2020年代という新時代の端緒に世界を襲った新型コロナウイルスは、人々を死の恐怖に陥れるだけでなく、生産活動の停滞やグローバルサプライチェーンの寸断によって、製造業全体に大きなダメージを与えた。
中でも深刻な危機に直面している業種の1つが自動車業界だ。新型コロナウイルスの感染拡大後、世界の主要自動車メーカーが発表または修正した2020年度業績予想は、その大部分が大幅減益、あるいは最終赤字という、極めて悲観的な見通しである。
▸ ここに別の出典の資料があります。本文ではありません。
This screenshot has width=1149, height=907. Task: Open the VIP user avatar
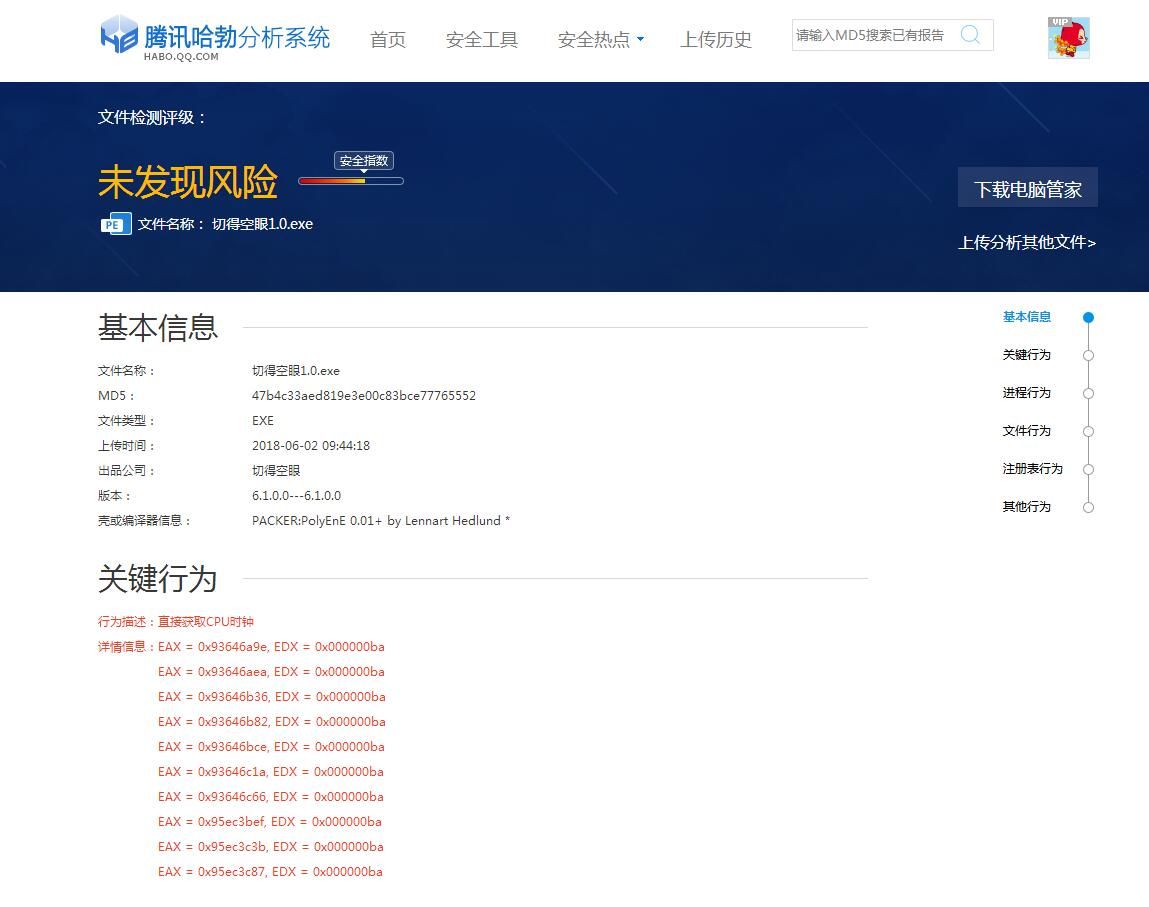(x=1068, y=38)
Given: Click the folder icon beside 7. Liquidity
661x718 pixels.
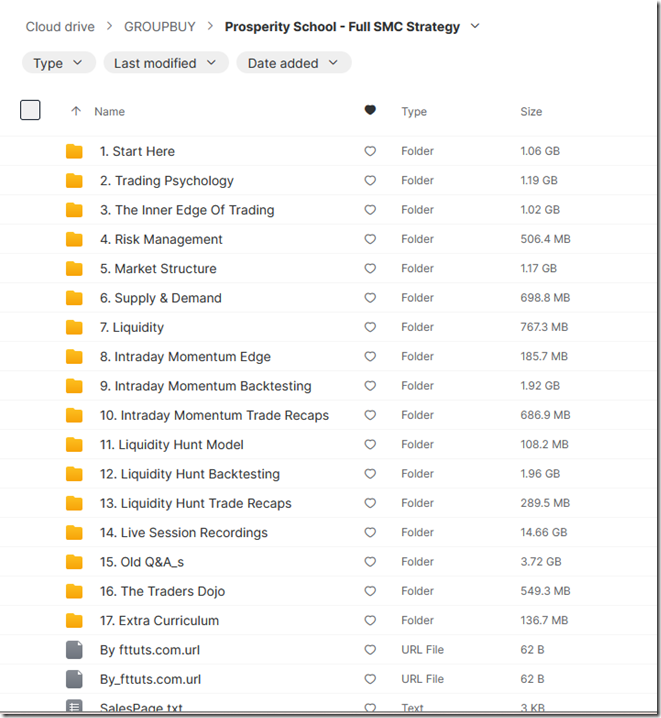Looking at the screenshot, I should pyautogui.click(x=74, y=327).
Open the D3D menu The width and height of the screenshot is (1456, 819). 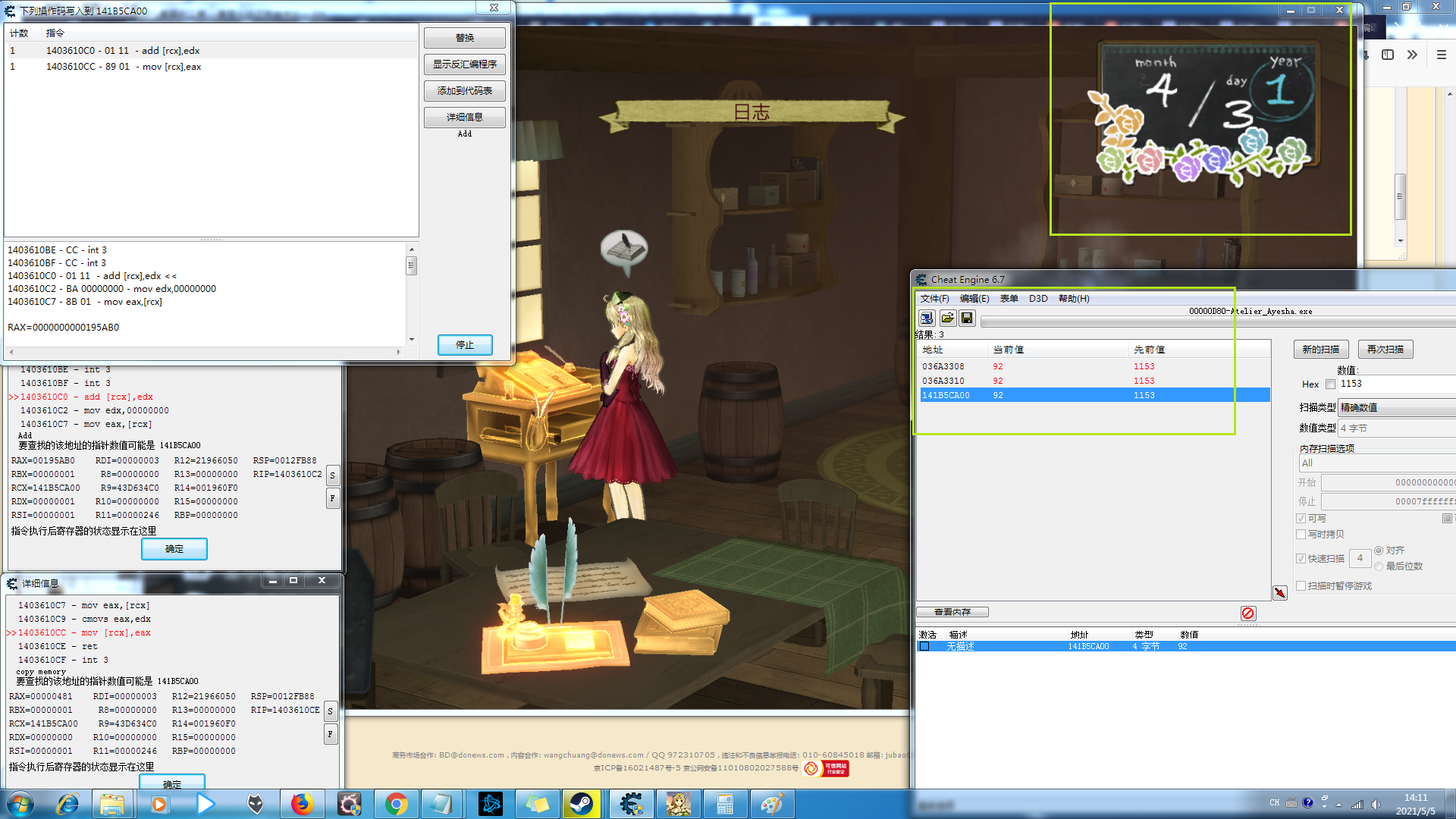tap(1038, 299)
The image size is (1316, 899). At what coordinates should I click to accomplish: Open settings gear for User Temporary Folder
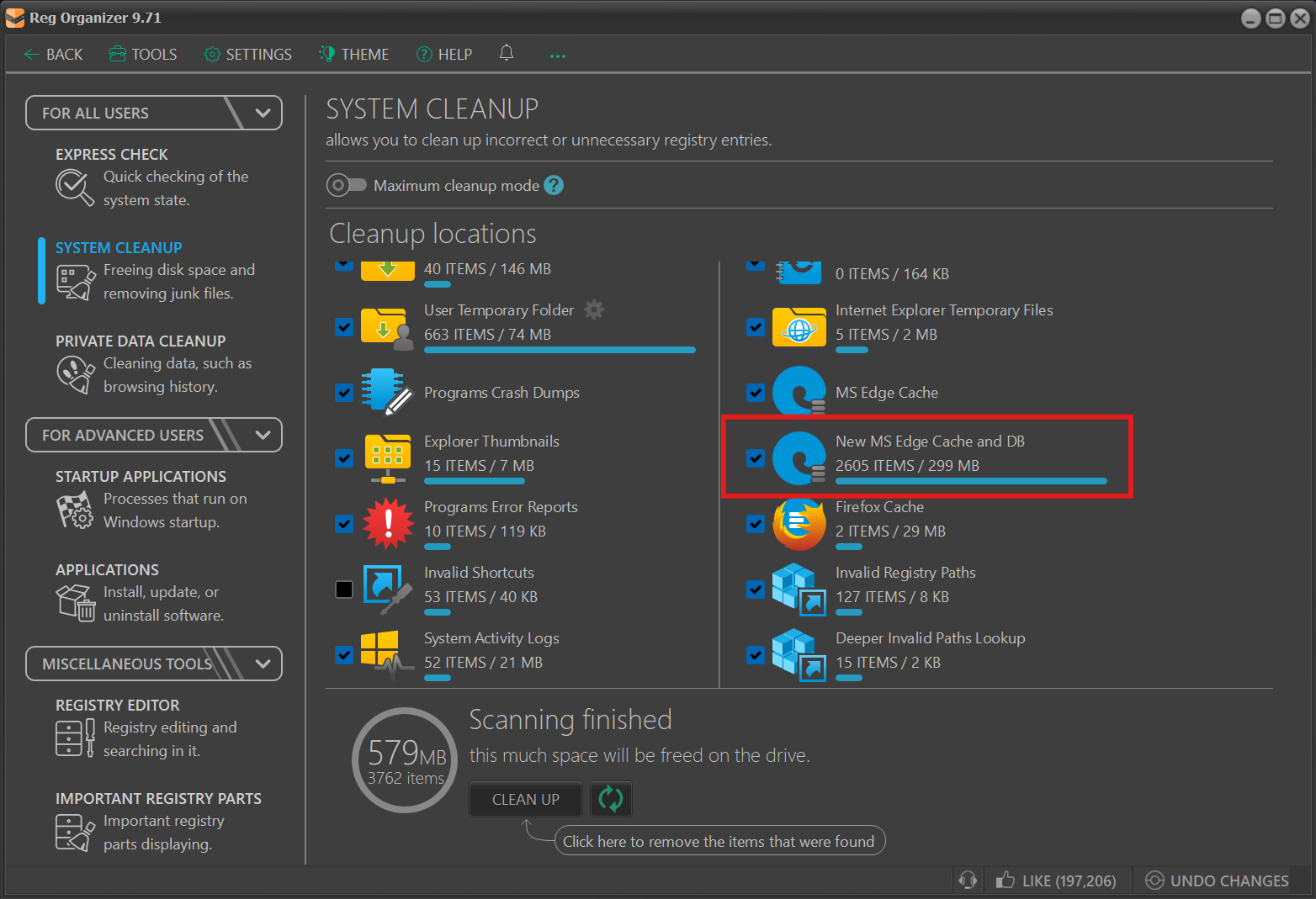pos(594,310)

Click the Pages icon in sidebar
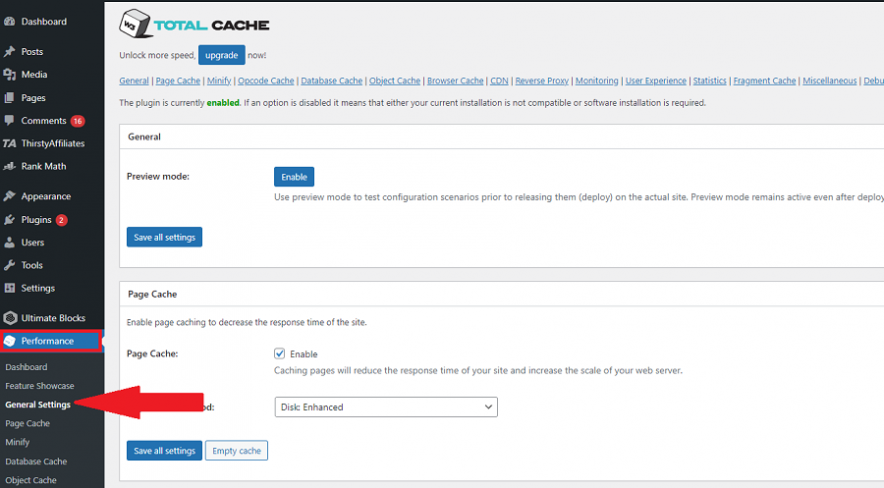[10, 98]
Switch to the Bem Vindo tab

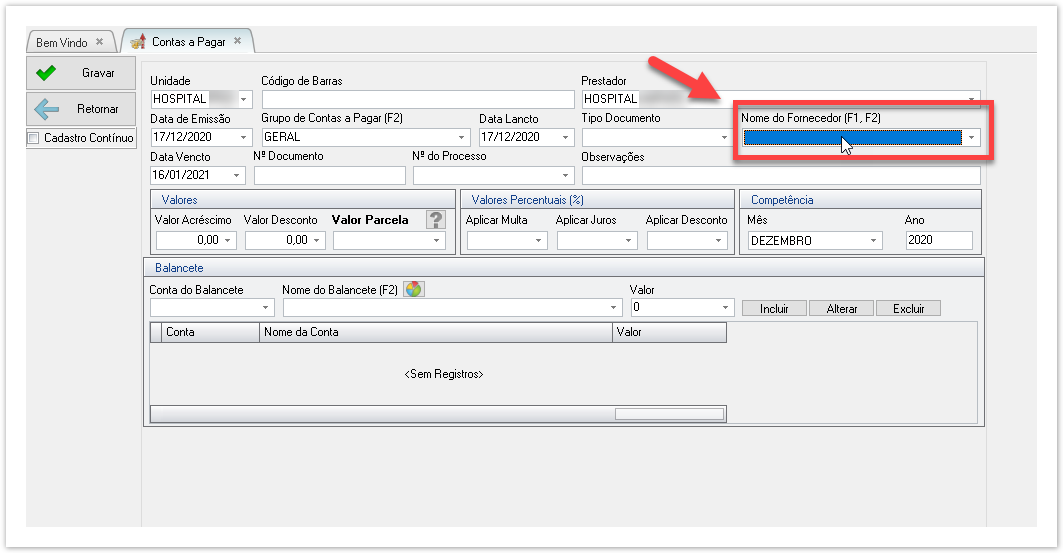[62, 43]
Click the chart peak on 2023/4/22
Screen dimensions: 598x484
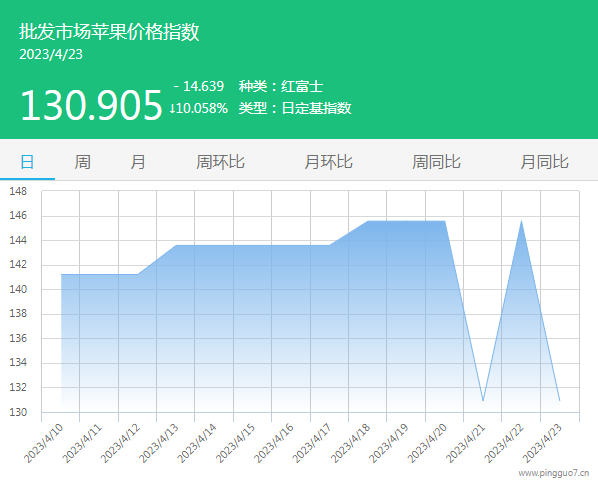click(x=521, y=221)
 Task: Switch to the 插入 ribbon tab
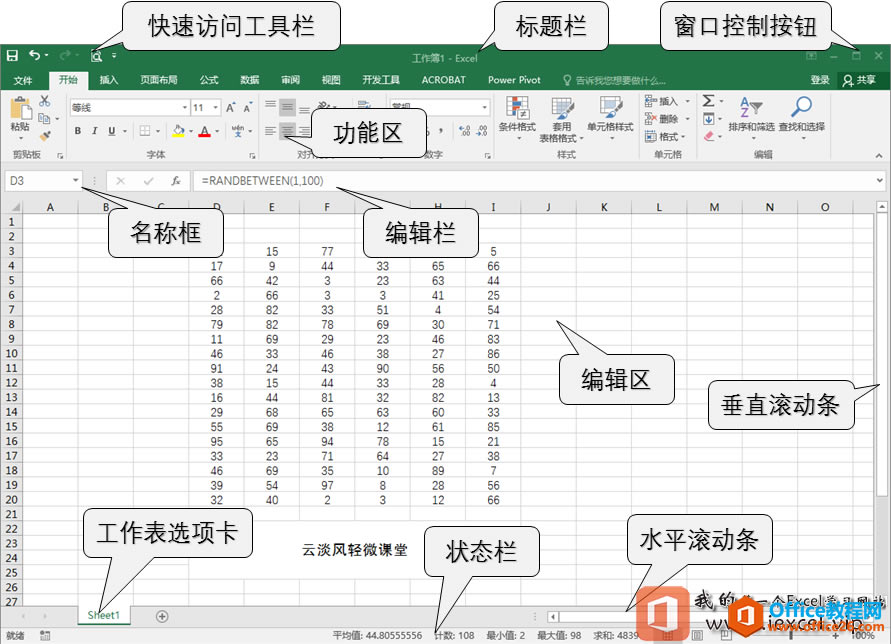coord(109,80)
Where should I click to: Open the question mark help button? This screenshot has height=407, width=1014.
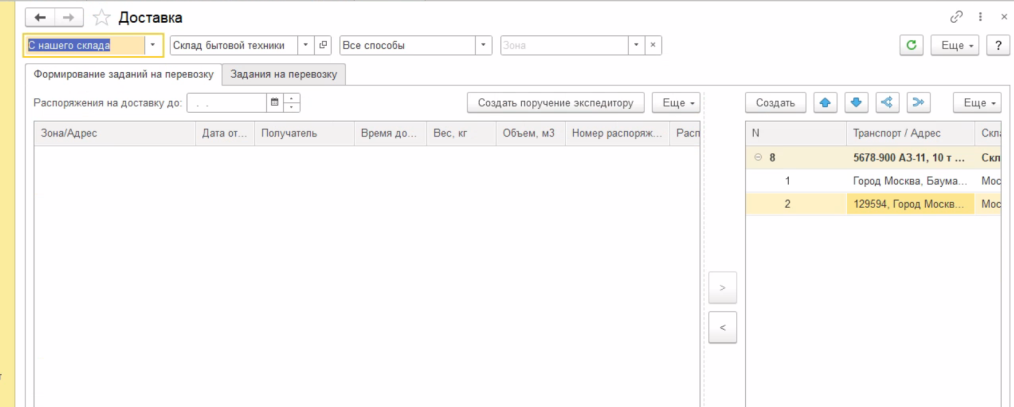[x=997, y=45]
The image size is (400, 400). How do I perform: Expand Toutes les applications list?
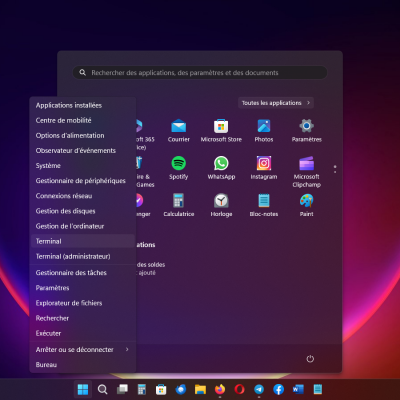pyautogui.click(x=276, y=103)
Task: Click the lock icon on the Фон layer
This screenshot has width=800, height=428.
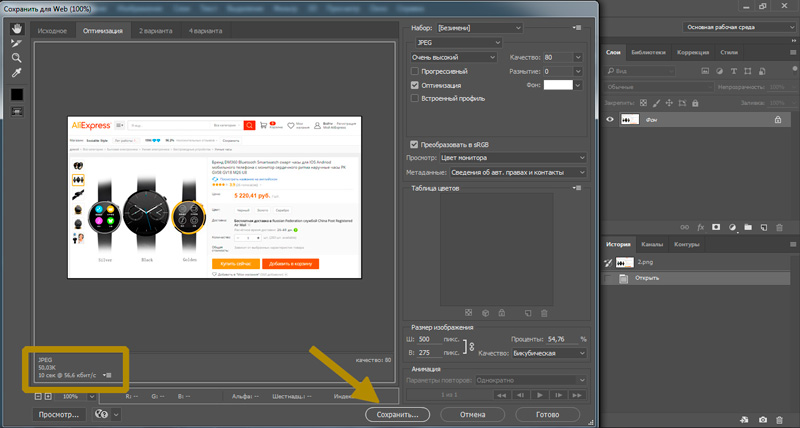Action: coord(778,119)
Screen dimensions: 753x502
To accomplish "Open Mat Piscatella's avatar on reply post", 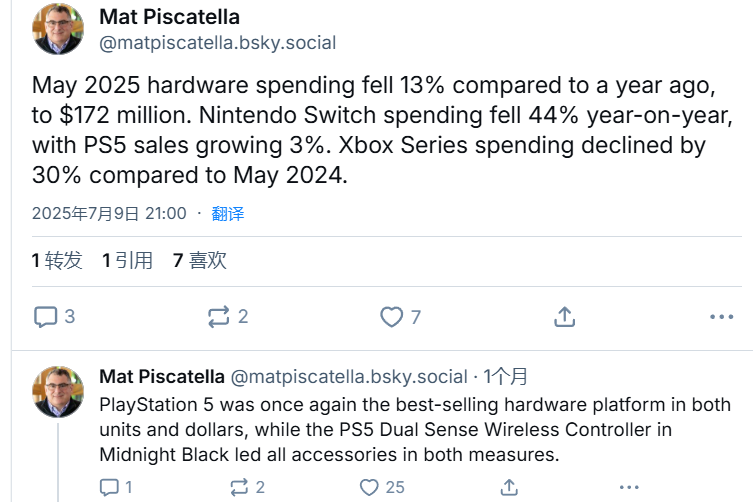I will (x=58, y=392).
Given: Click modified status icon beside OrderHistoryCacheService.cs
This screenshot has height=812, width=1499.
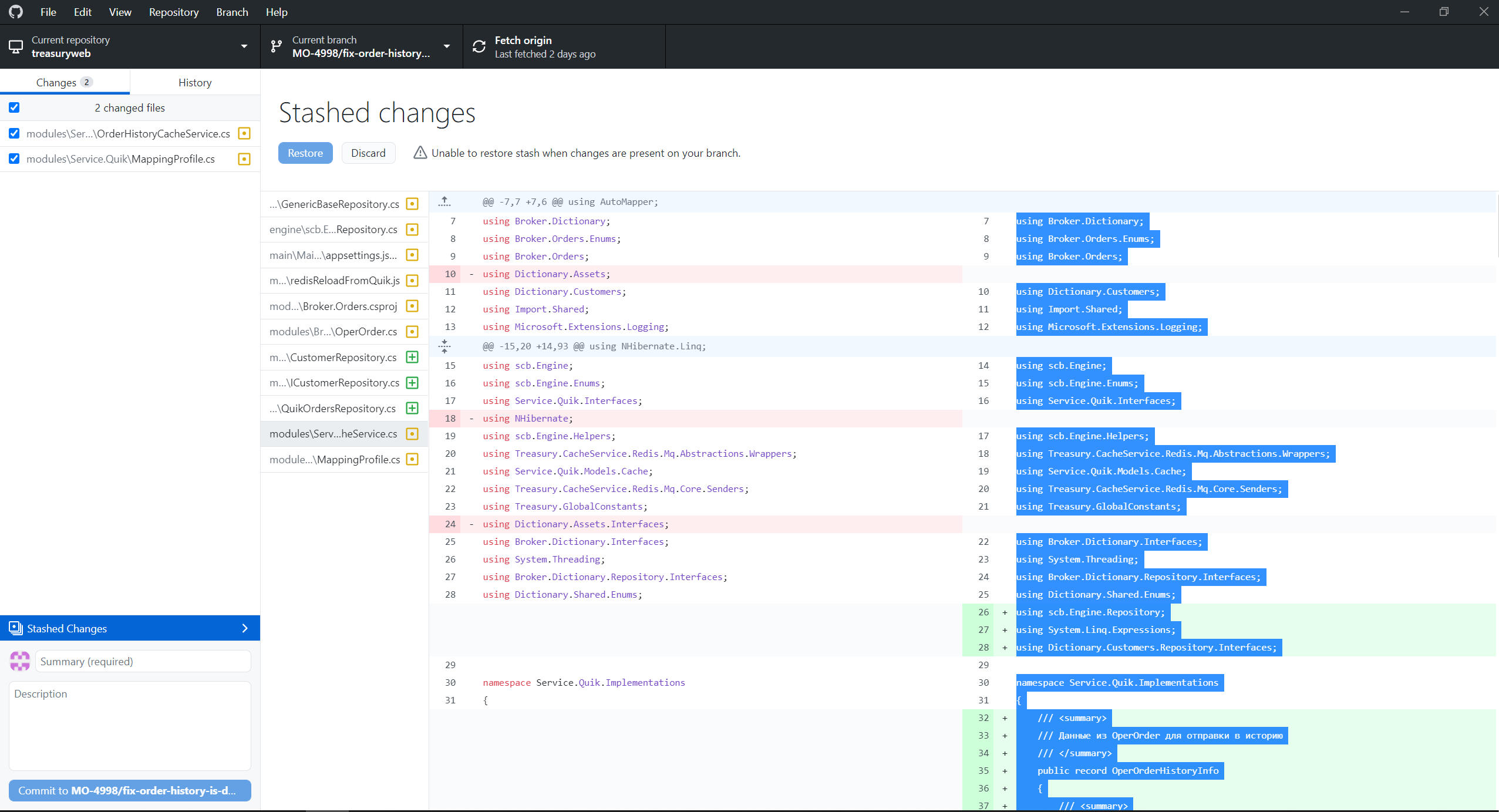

さらに国や自治体の自粛要請によって、販売チャネルであるディーラー(販売代理店)は営業停止を余儀なくされ、自粛解除後も、感染を恐れて顧客が来店をためらう動きが続いている。こうした販売機会の喪失も、自動車メーカーの業績に急ブレーキをかけているようだ。
そうした中、一部のディーラーは、客が来店しなくても、欲しいクルマを選んで購入できる新たなサービスを開始している。スマートフォンやタブレット端末を使ってディーラーの営業担当者とビデオチャットを行い、営業担当者が店内に置いてあるクルマを案内するというサービスだ。リモート消費という新しいスタイルは、食品・日用品や衣料だけでなく、自動車の購入にも着実に及んでいる。
「そもそも、『モノからコトへ』という価値観の大きな変化とともに、自動車の購入スタイルはここ数年、劇的に変わっていました。新型コロナウイルスが引き起こした消費者の意識や行動の変化は、その動きに拍車をかけることになるでしょう」
そう語るのは、自動車業界をはじめとする世界中の様々な企業に対して、顧客体験を飛躍的に改善するクラウド型ビジネスプラットフォームやSaaSを提供するServiceNow Japanの神田祐樹氏である。
神田氏によると、「モノからコトへ」のパラダイムシフトによって、自動車業界を取り巻く市場環境はここ数年、「クルマが売れない(販売台数の落ち込み)」「クルマの買い方が変わった(消費者行動の劇的変化)」「顧客との付き合い方が変わった(デジタル需要の増加)」という3つの点で大きく変わっているという。
クルマが売れなくなったのは、よく言われる若者のクルマ離れや、EV(電気自動車)シフトによる新たな競争相手の台頭とともに、シェアリングをはじめとするモビリティー(移動手段)のサービス化(いわゆるMaaS)が進んだからである。こうした変化は新型コロナウイルス感染拡大の何年も前から起こっていたが、今後ますます加速することは間違いない。
では、そうした急激な構造変化の中で、日本の自動車産業が生き残るためにはどうすればいいのか。神田氏は、「クルマの買い方や、顧客との付き合い方の変化に対応し、モノ(クルマ)ではなく、コト(サービス)の価値によって顧客体験や顧客満足を高めることが大切です」と語る。
先ほど紹介したディーラーのリモート営業は、感染リスクを抑えながら顧客が求めるクルマを提案するという点で、これからの新しい買い方、顧客との付き合い方に対応したものと言えるが、「顧客との接点や接客方法を変えるだけでは、十分な顧客満足は得られません。複雑化するお客様リクエストに迅速かつ適切に対応できるサービスの質を兼ね備えることが何よりも重要なのです」と神田氏は提言する。